The Seeing Eye, which is the oldest guide dog school in the world, breeds German shepherds, Labrador retrievers, golden retrievers, and Labrador/golden crosses for the program. At birth puppies are placed in an environment designed for early social experiences. The puppies spend the first seven to eight weeks at the Seeing Eye before being placed with a “foster family.”
Kathy Daly, a Seeing Eye representative says foster families are volunteers who raise, care, and love puppies until they are about 18 months old and ready to return to the Seeing Eye for final training. Daly is the representative for two Seeing Eye puppy raising programs located in Delaware and nine located in New Jersey.
The Seeing Eye and the 4-H Youth Development Program have been successfully working together since 1942. The two have developed around 50 4-H Puppy Raising Programs throughout New Jersey, Delaware, Pennsylvania, New York, and Maryland.
Puppy raising programs hold monthly meetings specifically to strengthen the puppies’ socialization skills with people and other animals and also to provide help and support for the families. The meetings consist of training circles, group discussions and questionnaires, and social time for both puppies and families. The meetings are where the group plans and organizes monthly “adventures” for the puppies. It is also a time when families help each other with puppy problems.
The volunteer families are an important part in the puppies’ lives; they provide shelter, food, love, and guidance for the first year and a half. During this time puppies are trained to be experts in basic obedience, including the commands “come,” “sit,” “rest,” “down,” and “forward,” Debbie Pierce, a retired puppy raiser, explains.
The families are encouraged to introduce puppies to different environments, sounds, animals, and people as often as possible. Each program organizes group field trips to ensure puppies’ exposure. Pierce, although retired, is still a member of Burlington County’s Caring Canines. “Throughout my involvement we have taken field trips to museums, bowling alleys, parades, ice hockey games, nursing homes, amusement parks, classrooms, and mall,” she says.
When puppies reach 18 months they are taken from their “foster families” and returned to the Seeing Eye where they begin their final training. Final training is a four month program with specially trained Seeing Eye employees. Final training includes everything needed for these dogs to become someone’s eyes. “Dogs are partnered with seeing trainers before they are matched with a blind person. They are trained to know left from right, walk on a harness, read traffic, and direct their human through their day,” Pierce says.
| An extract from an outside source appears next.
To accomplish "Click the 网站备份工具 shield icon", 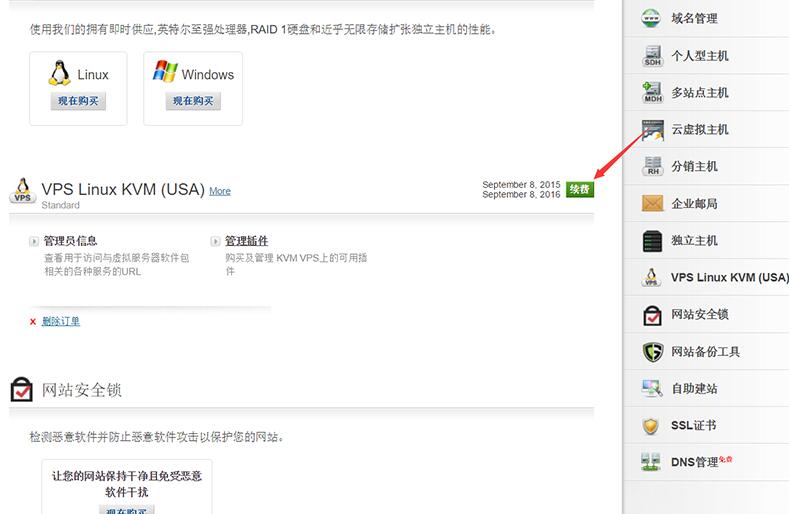I will point(652,351).
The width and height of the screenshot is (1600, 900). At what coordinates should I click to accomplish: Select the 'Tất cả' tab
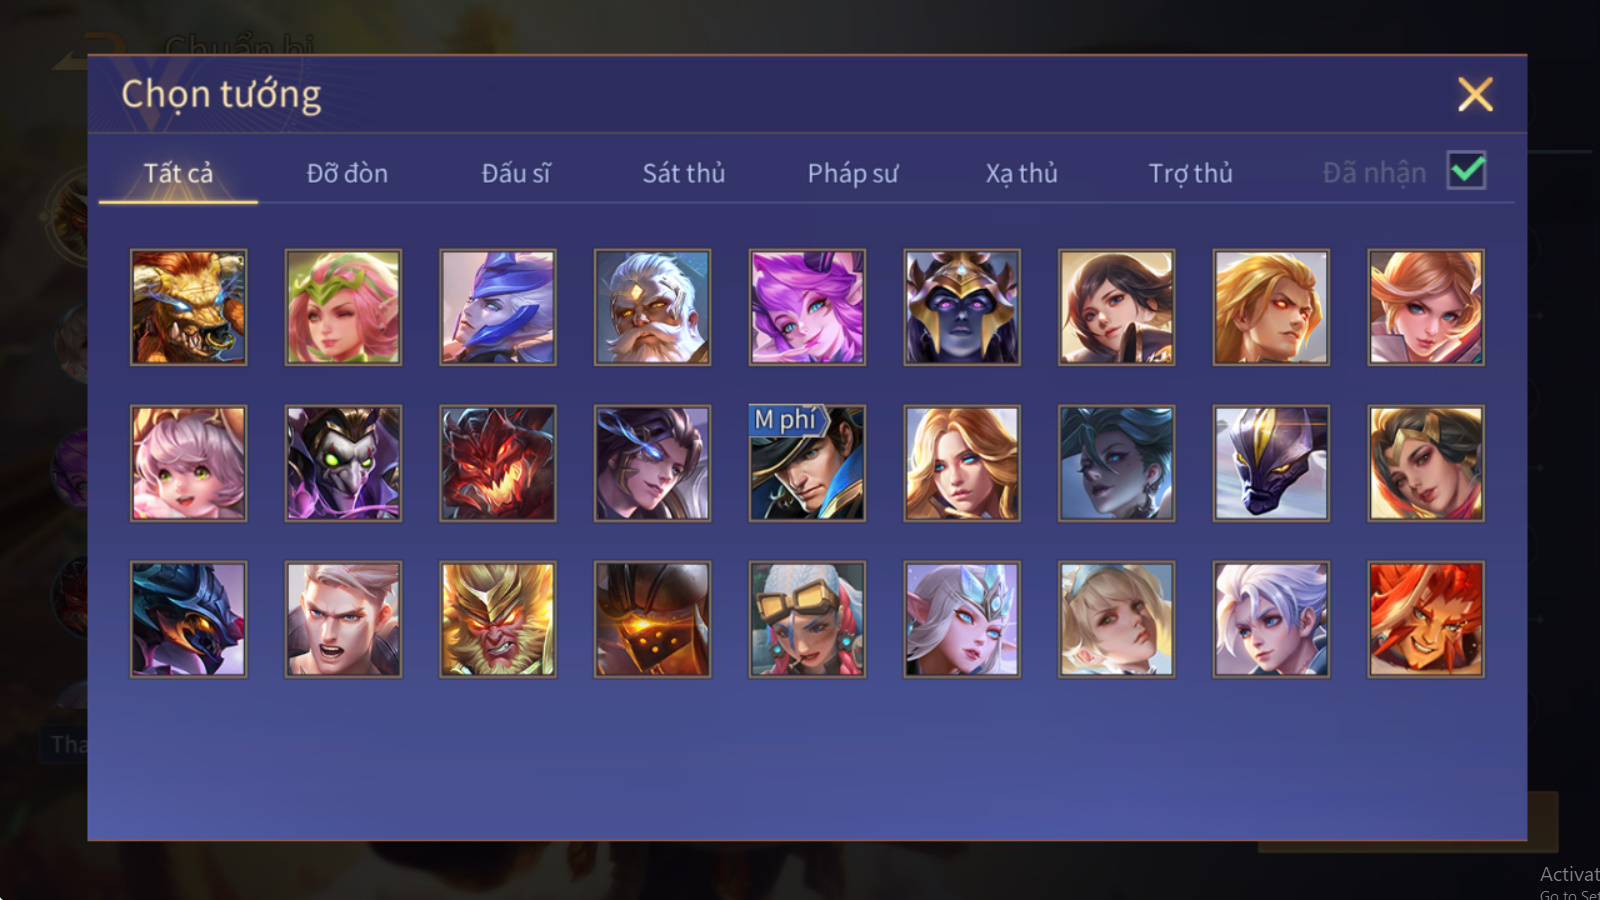coord(178,173)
After four months of training the puppies become guide dogs. “It is called their graduation,” says Pierce. These dogs are not matched to just anyone, the Seeing Eye finds perfect matches between guide dog and human. Daly says matches are made based on handler/dog compatibility in strength, temperament, and home environment.
The Seeing Eye invites 24 students from all over the United States and Canada to their school once a month for a 20 to 27 day program. During the month program guide dog and handler become acquainted and master any needed techniques to ensure safety in their hometowns. When guide dog and human are perfectly matched the foster families receive a certificate for the graduation of their dog.
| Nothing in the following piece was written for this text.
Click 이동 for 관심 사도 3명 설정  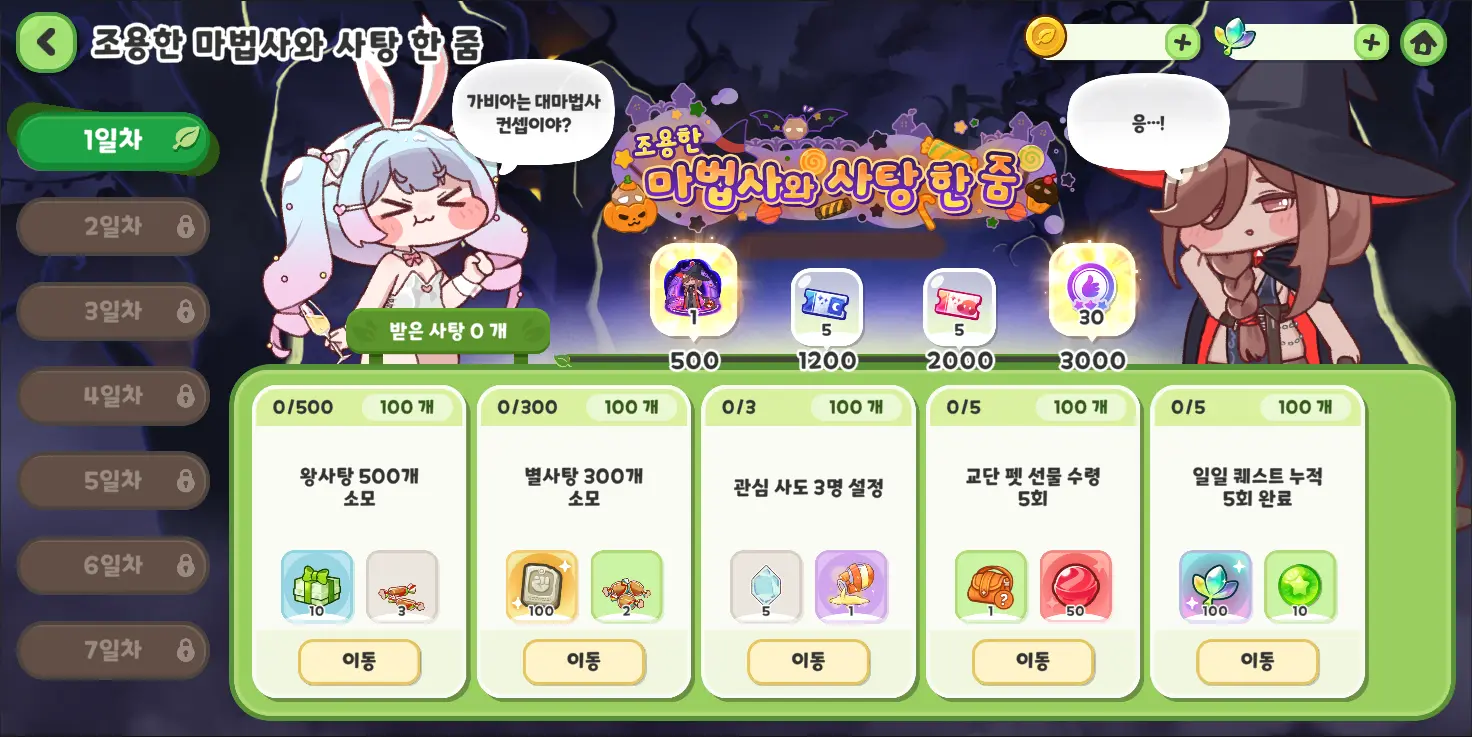point(808,661)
Families are told what state their dog was placed in and what occupation their new owner has, but are rarely given more information than that. The Seeing Eye does not allow families to know exactly where their puppies were placed to prevent families from attempting to find the dogs. A guide dog’s encounter with their first family can destroy their training.
The Seeing Eye makes it possible for people who do not have functioning eyes of their own to live a normal life and have an alternative set of eyes. These dogs become experts at guiding another; they live out the meaning of “man’s best friend.”